COLOMBIA | Nuevo informe: “Informar en el Valle del Cauca: entre terror, presiones económicas y autocensura”

07.05.2015 16:21
Reporteros Sin Fronteras (RSF) y la Federación Colombiana de Periodistas (Fecolper) publican hoy, 7 de mayo de 2015, un informe realizado de manera conjunta sobre la libertad de información en el Valle del Cauca, donde los periodistas trabajan entre el terror, la autocensura y las presiones económicas.
 
Desde el inicio del año, RSF y la Fecolper han registrado dos asesinatos y un intento de asesinato de periodistas en Colombia, lo que confirma su triste estatus: es uno de los países más peligrosos del continente americano para ejercer la profesión periodística. Tras el asesinato de Edgar Quintero, periodista de la radio local Radio Luna, en Palmira, el 2 de marzo pasado, RSF y la Fecolper decidieron realizar una misión para documentar los desafíos a los que se enfrentan los informadores en el departamento de Valle del Cauca. Del 13 al 15 de marzo de 2015 representantes de las dos organizaciones se reunieron en las ciudades de Buenaventura y Palmira, donde se entrevistaron con más de 50 periodistas y se pusieron en contacto con las autoridades, dos organismos de profesionales de los medios de comunicación y representantes de la sociedad civil.
 
“Los hechos son indiscutibles.

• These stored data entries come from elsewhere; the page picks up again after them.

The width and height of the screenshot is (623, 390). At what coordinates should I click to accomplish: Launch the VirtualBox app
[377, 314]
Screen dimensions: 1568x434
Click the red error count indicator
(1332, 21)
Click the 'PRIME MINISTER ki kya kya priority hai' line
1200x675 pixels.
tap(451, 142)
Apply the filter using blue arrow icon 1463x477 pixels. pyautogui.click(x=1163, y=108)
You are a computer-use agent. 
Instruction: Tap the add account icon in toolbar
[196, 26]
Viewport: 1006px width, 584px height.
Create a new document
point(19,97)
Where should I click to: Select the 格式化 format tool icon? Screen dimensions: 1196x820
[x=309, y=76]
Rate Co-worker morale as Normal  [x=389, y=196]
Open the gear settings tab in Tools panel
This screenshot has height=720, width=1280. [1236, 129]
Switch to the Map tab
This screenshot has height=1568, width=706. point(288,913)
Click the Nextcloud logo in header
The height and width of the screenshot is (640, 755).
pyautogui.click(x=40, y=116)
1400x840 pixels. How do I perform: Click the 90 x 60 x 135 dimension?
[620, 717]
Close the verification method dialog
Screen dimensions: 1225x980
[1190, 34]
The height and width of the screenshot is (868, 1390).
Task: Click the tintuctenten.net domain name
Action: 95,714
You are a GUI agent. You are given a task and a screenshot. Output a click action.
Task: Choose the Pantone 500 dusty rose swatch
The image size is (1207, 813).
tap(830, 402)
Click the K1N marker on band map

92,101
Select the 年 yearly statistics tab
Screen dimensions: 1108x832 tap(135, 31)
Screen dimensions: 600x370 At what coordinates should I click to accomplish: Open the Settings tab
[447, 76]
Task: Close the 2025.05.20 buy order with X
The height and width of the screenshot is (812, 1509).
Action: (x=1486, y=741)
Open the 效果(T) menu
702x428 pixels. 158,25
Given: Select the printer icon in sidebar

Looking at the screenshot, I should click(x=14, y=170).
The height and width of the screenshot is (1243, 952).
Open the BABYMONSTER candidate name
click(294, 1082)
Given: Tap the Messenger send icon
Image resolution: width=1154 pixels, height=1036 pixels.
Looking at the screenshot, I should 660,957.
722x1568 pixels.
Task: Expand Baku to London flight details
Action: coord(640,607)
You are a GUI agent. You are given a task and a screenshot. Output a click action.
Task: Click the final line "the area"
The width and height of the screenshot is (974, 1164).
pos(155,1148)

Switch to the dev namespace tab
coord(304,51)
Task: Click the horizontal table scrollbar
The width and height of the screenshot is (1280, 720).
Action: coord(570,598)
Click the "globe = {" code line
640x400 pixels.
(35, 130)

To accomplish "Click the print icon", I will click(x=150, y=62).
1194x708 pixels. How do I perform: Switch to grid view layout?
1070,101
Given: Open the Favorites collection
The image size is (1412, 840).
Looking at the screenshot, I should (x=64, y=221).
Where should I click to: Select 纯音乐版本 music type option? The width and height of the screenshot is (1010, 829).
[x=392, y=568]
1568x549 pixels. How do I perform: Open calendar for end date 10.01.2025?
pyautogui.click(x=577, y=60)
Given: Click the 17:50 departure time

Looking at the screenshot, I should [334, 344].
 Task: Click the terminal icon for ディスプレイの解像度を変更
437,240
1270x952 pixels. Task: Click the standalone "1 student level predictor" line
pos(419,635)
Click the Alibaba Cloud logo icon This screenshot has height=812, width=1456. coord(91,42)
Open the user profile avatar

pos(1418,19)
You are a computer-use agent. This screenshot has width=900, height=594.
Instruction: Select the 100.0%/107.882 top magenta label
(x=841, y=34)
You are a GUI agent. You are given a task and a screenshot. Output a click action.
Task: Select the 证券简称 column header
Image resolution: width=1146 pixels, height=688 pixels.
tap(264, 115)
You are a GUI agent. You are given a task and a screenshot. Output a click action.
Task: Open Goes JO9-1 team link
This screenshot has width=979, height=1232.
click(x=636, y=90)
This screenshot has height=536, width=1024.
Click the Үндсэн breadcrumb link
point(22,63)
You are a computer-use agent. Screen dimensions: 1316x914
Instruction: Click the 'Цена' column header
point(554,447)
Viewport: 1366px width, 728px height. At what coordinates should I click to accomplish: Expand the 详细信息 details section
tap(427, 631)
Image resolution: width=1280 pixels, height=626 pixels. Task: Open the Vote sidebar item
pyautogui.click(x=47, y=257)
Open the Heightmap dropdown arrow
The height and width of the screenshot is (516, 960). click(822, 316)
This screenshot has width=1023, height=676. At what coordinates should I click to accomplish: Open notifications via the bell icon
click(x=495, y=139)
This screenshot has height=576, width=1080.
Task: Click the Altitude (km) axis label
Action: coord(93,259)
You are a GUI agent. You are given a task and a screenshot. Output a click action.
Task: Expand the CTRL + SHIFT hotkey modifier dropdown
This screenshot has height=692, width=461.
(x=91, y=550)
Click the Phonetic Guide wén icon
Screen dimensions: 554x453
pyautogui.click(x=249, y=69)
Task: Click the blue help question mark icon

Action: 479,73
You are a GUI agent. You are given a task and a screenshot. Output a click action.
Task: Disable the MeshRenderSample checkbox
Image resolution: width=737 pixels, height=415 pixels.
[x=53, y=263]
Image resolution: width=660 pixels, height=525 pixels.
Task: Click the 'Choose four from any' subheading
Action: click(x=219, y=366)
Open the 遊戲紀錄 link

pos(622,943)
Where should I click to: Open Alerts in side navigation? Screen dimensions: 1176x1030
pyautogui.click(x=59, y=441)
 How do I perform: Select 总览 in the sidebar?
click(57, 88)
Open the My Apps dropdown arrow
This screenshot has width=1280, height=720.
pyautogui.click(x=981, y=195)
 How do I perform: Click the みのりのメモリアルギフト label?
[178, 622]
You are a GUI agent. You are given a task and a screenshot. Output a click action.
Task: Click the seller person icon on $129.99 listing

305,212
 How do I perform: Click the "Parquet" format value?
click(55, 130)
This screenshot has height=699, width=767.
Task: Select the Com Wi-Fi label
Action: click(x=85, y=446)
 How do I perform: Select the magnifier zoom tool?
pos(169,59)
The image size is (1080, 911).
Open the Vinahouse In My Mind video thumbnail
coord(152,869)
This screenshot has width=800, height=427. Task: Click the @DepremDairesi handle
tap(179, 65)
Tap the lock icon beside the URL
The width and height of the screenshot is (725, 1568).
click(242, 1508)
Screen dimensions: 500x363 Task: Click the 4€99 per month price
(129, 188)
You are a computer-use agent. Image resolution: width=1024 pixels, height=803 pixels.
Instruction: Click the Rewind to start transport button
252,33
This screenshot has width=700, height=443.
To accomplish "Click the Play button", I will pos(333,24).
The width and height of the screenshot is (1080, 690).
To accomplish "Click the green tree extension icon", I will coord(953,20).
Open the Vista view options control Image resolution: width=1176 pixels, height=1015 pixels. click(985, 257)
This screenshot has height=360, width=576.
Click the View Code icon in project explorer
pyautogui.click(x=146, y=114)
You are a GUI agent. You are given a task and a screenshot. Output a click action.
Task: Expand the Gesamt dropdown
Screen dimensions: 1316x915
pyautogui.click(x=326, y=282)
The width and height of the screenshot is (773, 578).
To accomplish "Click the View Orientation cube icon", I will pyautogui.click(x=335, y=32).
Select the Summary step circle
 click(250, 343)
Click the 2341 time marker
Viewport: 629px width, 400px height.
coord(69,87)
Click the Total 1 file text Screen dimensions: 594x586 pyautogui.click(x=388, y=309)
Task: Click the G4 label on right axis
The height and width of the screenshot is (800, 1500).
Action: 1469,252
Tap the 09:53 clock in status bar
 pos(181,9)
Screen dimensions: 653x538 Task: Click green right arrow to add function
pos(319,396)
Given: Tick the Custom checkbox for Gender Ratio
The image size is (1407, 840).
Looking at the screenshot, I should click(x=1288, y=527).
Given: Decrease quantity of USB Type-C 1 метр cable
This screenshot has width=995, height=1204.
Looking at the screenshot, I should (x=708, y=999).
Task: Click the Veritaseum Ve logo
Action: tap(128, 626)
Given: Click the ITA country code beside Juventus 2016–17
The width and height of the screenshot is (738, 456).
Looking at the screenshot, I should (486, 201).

Los periodistas de Valle del Cauca se enfrentan a la violencia brutal de grupos armados, de los paramilitares y de la guerrilla, así como a presiones económicas asfixiantes”, señala Claire San Filippo, responsable de la oficina de Américas de RSF. “Algunos se ven obligados a la autocensura por miedo a represalias; otros, a cambiar de lugar de residencia. Los periodistas colombianos seguirán trabajando con miedo si no se llevan a cabo investigaciones independientes, imparciales y en profundidad sobre los ataques en su contra y si no se emprende una política de protección eficaz y coordinada”, añade.
 
Entre 1980 y 2015, 29 periodistas han sido asesinados en este departamento; doce de ellos en Cali, la capital; cinco en Cartago, y cuatro en Buenaventura. La periodista Adriana Minota, de la radio Voz del Pacífico, explica los efectos de esta violencia en su trabajo: “Nos autocensuramos porque acá matan a la gente. A la gente la desaparecen, aunque disminuyan los homicidios uno oye de más desaparecidos. Los delincuentes saben cuándo se va a cubrir alguna información. Hay gente que controla con el miedo. Con lo que han vivido otros periodistas que están amenazados uno se preocupa”.
 
Además de la violencia, la libertad de información se ve seriamente limitada por el condicionamiento de la publicidad del Gobierno. La falta de reglamentación y de igualdad en su atribución sigue siendo un problema. Así, las autoridades continúan valiéndose de este medio para favorecer o sancionar a los medios de comunicación por su línea editorial. "Nos llaman de arriba y nos dicen que no les gusta esto o aquello. [....] No se puede trabajar de manera clara y tranquila el periodismo aquí en Palmira”, explica la periodista Adriana Restrepo Valencia, del canal en línea Palmitveo Colombia.
 

 

Colombia ocupa en el puesto 128, de los 180 países que conforman la actual Clasificación Mundial de la Libertad de Prensa elaborada anualmente por Reporteros Sin Fronteras.